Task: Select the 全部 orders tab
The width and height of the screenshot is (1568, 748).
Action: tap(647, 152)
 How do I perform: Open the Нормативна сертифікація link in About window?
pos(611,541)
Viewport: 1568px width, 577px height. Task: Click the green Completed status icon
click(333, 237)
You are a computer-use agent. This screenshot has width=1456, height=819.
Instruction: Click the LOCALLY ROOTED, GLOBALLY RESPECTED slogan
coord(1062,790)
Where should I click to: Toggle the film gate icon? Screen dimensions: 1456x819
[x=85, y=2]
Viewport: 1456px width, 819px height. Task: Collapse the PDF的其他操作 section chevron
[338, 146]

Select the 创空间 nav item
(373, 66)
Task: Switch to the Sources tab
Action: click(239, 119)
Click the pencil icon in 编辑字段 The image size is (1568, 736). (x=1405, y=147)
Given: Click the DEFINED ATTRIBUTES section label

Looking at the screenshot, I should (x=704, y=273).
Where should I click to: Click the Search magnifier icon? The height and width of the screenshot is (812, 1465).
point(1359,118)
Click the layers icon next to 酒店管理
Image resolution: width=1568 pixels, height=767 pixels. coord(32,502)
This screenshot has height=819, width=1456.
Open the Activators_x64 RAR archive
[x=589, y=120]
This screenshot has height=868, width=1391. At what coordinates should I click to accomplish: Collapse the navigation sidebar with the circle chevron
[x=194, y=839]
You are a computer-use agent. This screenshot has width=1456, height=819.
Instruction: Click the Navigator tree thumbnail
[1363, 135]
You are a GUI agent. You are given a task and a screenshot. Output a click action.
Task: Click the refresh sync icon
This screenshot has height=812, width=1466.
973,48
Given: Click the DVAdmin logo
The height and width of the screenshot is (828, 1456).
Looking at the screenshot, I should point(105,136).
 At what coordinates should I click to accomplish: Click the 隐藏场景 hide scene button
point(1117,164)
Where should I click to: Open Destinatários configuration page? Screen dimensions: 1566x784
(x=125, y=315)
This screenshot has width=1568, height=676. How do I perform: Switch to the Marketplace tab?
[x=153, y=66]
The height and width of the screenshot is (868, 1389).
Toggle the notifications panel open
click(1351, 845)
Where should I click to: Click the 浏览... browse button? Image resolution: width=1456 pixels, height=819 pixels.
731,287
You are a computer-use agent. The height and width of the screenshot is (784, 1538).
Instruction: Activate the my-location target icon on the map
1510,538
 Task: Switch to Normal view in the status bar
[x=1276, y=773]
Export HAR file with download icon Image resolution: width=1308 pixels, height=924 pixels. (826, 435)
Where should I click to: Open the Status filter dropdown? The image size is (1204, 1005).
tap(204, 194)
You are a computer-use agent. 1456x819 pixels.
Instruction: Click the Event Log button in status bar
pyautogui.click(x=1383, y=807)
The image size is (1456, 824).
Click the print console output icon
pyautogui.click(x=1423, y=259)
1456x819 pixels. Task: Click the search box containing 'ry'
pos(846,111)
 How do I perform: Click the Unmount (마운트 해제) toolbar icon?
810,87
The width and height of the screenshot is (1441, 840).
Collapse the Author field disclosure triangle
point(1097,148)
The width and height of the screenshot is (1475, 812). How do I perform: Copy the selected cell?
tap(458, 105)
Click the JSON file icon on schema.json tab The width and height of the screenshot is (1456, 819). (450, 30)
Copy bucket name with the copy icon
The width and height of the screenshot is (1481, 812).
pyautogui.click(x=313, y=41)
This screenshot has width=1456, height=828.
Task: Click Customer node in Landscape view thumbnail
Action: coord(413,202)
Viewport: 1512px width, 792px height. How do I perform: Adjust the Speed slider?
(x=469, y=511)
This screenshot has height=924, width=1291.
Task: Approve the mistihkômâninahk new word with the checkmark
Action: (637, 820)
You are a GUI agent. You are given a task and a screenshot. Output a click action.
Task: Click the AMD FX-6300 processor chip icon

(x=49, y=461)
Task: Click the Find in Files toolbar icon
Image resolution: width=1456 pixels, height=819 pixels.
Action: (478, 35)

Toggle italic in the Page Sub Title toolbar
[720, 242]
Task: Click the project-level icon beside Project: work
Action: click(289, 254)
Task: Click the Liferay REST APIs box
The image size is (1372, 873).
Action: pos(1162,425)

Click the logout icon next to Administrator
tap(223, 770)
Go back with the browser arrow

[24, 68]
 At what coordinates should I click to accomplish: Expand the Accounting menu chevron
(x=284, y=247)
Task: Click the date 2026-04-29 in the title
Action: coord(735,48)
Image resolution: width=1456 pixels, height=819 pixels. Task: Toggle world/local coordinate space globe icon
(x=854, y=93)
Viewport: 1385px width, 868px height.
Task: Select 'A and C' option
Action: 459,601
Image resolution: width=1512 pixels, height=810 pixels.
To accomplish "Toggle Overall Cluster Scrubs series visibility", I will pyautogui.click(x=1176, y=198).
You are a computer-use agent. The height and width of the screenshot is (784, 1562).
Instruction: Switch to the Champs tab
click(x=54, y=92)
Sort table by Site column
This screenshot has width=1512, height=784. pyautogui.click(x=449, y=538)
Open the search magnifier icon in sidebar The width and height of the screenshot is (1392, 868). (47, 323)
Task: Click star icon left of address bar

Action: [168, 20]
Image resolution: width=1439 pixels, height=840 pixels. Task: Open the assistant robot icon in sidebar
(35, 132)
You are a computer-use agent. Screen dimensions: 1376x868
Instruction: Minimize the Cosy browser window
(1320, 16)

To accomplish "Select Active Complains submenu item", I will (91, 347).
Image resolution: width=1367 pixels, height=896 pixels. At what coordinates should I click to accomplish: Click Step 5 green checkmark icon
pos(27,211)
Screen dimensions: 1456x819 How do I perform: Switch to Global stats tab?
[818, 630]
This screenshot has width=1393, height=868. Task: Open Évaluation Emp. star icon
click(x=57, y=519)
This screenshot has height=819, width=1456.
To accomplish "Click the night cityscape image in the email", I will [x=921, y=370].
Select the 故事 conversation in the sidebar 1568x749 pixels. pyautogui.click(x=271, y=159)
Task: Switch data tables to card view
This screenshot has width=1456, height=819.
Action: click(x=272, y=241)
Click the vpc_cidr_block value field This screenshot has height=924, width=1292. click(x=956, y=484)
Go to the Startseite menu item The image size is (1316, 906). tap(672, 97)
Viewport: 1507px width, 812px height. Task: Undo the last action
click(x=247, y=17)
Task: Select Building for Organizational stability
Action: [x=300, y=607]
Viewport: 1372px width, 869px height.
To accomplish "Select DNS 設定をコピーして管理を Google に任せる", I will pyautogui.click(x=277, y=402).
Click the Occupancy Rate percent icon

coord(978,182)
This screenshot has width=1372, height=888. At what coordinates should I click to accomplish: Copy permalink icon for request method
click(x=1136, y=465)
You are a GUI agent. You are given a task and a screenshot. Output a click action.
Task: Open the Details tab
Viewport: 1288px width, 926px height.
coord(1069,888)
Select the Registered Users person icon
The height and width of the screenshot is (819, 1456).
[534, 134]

=======

> _EXERCISE_:
Could you copy out every record above exactly as it appears?

> _TASK SOLUTION_:
Task: Select the 全部 orders tab
The width and height of the screenshot is (1568, 748).
Action: tap(647, 152)
 How do I perform: Open the Нормативна сертифікація link in About window?
pos(611,541)
Viewport: 1568px width, 577px height. Task: Click the green Completed status icon
click(333, 237)
You are a computer-use agent. This screenshot has width=1456, height=819.
Instruction: Click the LOCALLY ROOTED, GLOBALLY RESPECTED slogan
coord(1062,790)
Where should I click to: Toggle the film gate icon? Screen dimensions: 1456x819
[x=85, y=2]
Viewport: 1456px width, 819px height. Task: Collapse the PDF的其他操作 section chevron
[338, 146]

Select the 创空间 nav item
(373, 66)
Task: Switch to the Sources tab
Action: click(239, 119)
Click the pencil icon in 编辑字段 The image size is (1568, 736). (x=1405, y=147)
Given: Click the DEFINED ATTRIBUTES section label

Looking at the screenshot, I should (x=704, y=273).
Where should I click to: Click the Search magnifier icon? The height and width of the screenshot is (812, 1465).
point(1359,118)
Click the layers icon next to 酒店管理
Image resolution: width=1568 pixels, height=767 pixels. coord(32,502)
This screenshot has height=819, width=1456.
Open the Activators_x64 RAR archive
[x=589, y=120]
This screenshot has height=868, width=1391. At what coordinates should I click to accomplish: Collapse the navigation sidebar with the circle chevron
[x=194, y=839]
You are a computer-use agent. This screenshot has width=1456, height=819.
Instruction: Click the Navigator tree thumbnail
[1363, 135]
You are a GUI agent. You are given a task and a screenshot. Output a click action.
Task: Click the refresh sync icon
This screenshot has height=812, width=1466.
973,48
Given: Click the DVAdmin logo
The height and width of the screenshot is (828, 1456).
Looking at the screenshot, I should point(105,136).
 At what coordinates should I click to accomplish: Click the 隐藏场景 hide scene button
point(1117,164)
Where should I click to: Open Destinatários configuration page? Screen dimensions: 1566x784
(x=125, y=315)
This screenshot has width=1568, height=676. How do I perform: Switch to the Marketplace tab?
[x=153, y=66]
The height and width of the screenshot is (868, 1389).
Toggle the notifications panel open
click(1351, 845)
Where should I click to: Click the 浏览... browse button? Image resolution: width=1456 pixels, height=819 pixels.
731,287
You are a computer-use agent. The height and width of the screenshot is (784, 1538).
Instruction: Activate the my-location target icon on the map
1510,538
 Task: Switch to Normal view in the status bar
[x=1276, y=773]
Export HAR file with download icon Image resolution: width=1308 pixels, height=924 pixels. (826, 435)
Where should I click to: Open the Status filter dropdown? The image size is (1204, 1005).
tap(204, 194)
You are a computer-use agent. 1456x819 pixels.
Instruction: Click the Event Log button in status bar
pyautogui.click(x=1383, y=807)
The image size is (1456, 824).
Click the print console output icon
pyautogui.click(x=1423, y=259)
1456x819 pixels. Task: Click the search box containing 'ry'
pos(846,111)
 How do I perform: Click the Unmount (마운트 해제) toolbar icon?
810,87
The width and height of the screenshot is (1441, 840).
Collapse the Author field disclosure triangle
point(1097,148)
The width and height of the screenshot is (1475, 812). How do I perform: Copy the selected cell?
tap(458, 105)
Click the JSON file icon on schema.json tab The width and height of the screenshot is (1456, 819). (450, 30)
Copy bucket name with the copy icon
The width and height of the screenshot is (1481, 812).
pyautogui.click(x=313, y=41)
This screenshot has width=1456, height=828.
Task: Click Customer node in Landscape view thumbnail
Action: coord(413,202)
Viewport: 1512px width, 792px height. How do I perform: Adjust the Speed slider?
(x=469, y=511)
This screenshot has height=924, width=1291.
Task: Approve the mistihkômâninahk new word with the checkmark
Action: (637, 820)
You are a GUI agent. You are given a task and a screenshot. Output a click action.
Task: Click the AMD FX-6300 processor chip icon

(x=49, y=461)
Task: Click the Find in Files toolbar icon
Image resolution: width=1456 pixels, height=819 pixels.
Action: (478, 35)

Toggle italic in the Page Sub Title toolbar
[720, 242]
Task: Click the project-level icon beside Project: work
Action: click(289, 254)
Task: Click the Liferay REST APIs box
The image size is (1372, 873).
Action: pos(1162,425)

Click the logout icon next to Administrator
tap(223, 770)
Go back with the browser arrow

[24, 68]
 At what coordinates should I click to accomplish: Expand the Accounting menu chevron
(x=284, y=247)
Task: Click the date 2026-04-29 in the title
Action: coord(735,48)
Image resolution: width=1456 pixels, height=819 pixels. Task: Toggle world/local coordinate space globe icon
(x=854, y=93)
Viewport: 1385px width, 868px height.
Task: Select 'A and C' option
Action: 459,601
Image resolution: width=1512 pixels, height=810 pixels.
To accomplish "Toggle Overall Cluster Scrubs series visibility", I will pyautogui.click(x=1176, y=198).
You are a computer-use agent. The height and width of the screenshot is (784, 1562).
Instruction: Switch to the Champs tab
click(x=54, y=92)
Sort table by Site column
This screenshot has width=1512, height=784. pyautogui.click(x=449, y=538)
Open the search magnifier icon in sidebar The width and height of the screenshot is (1392, 868). (47, 323)
Task: Click star icon left of address bar

Action: [168, 20]
Image resolution: width=1439 pixels, height=840 pixels. Task: Open the assistant robot icon in sidebar
(35, 132)
You are a computer-use agent. Screen dimensions: 1376x868
Instruction: Minimize the Cosy browser window
(1320, 16)

To accomplish "Select Active Complains submenu item", I will (91, 347).
Image resolution: width=1367 pixels, height=896 pixels. At what coordinates should I click to accomplish: Click Step 5 green checkmark icon
pos(27,211)
Screen dimensions: 1456x819 How do I perform: Switch to Global stats tab?
[818, 630]
This screenshot has width=1393, height=868. Task: Open Évaluation Emp. star icon
click(x=57, y=519)
This screenshot has height=819, width=1456.
To accomplish "Click the night cityscape image in the email", I will [x=921, y=370].
Select the 故事 conversation in the sidebar 1568x749 pixels. pyautogui.click(x=271, y=159)
Task: Switch data tables to card view
This screenshot has width=1456, height=819.
Action: click(x=272, y=241)
Click the vpc_cidr_block value field This screenshot has height=924, width=1292. click(x=956, y=484)
Go to the Startseite menu item The image size is (1316, 906). tap(672, 97)
Viewport: 1507px width, 812px height. Task: Undo the last action
click(x=247, y=17)
Task: Select Building for Organizational stability
Action: [x=300, y=607]
Viewport: 1372px width, 869px height.
To accomplish "Select DNS 設定をコピーして管理を Google に任せる", I will pyautogui.click(x=277, y=402).
Click the Occupancy Rate percent icon

coord(978,182)
This screenshot has width=1372, height=888. At what coordinates should I click to accomplish: Copy permalink icon for request method
click(x=1136, y=465)
You are a GUI agent. You are given a task and a screenshot. Output a click action.
Task: Open the Details tab
Viewport: 1288px width, 926px height.
coord(1069,888)
Select the Registered Users person icon
The height and width of the screenshot is (819, 1456).
[534, 134]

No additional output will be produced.